(Stored items)
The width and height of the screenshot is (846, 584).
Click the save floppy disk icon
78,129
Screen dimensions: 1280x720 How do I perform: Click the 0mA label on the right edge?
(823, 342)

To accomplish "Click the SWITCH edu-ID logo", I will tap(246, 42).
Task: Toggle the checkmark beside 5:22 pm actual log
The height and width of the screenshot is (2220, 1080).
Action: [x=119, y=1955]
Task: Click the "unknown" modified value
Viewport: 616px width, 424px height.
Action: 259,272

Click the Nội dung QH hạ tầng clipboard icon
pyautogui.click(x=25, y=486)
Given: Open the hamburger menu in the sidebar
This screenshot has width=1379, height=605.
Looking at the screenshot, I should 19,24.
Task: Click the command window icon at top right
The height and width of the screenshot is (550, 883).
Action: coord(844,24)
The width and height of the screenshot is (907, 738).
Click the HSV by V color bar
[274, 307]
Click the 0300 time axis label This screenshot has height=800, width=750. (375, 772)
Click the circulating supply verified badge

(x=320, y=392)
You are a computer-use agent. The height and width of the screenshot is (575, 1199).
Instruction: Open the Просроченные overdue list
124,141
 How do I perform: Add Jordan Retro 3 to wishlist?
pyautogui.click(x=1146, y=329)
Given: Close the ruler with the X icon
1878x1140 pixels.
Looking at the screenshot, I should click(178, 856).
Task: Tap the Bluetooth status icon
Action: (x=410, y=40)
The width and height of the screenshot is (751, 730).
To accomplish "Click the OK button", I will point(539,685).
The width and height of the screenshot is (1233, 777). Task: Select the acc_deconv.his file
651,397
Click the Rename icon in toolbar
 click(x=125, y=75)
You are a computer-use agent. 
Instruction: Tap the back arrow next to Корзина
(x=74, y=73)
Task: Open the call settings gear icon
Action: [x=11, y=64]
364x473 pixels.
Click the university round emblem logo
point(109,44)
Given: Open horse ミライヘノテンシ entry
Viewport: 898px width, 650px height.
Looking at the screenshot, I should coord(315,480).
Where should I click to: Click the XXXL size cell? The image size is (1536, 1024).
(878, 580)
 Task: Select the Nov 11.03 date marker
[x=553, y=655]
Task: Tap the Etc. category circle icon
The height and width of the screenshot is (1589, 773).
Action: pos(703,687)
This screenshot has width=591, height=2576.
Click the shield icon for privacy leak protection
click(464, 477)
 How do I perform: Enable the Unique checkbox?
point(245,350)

* [Work to be completed]: Where a line in the records above contains the word "agent", copy that line.

* [Exercise response]:
You are a computer-use agent. The height and width of the screenshot is (575, 1199).
You are a computer-use agent. 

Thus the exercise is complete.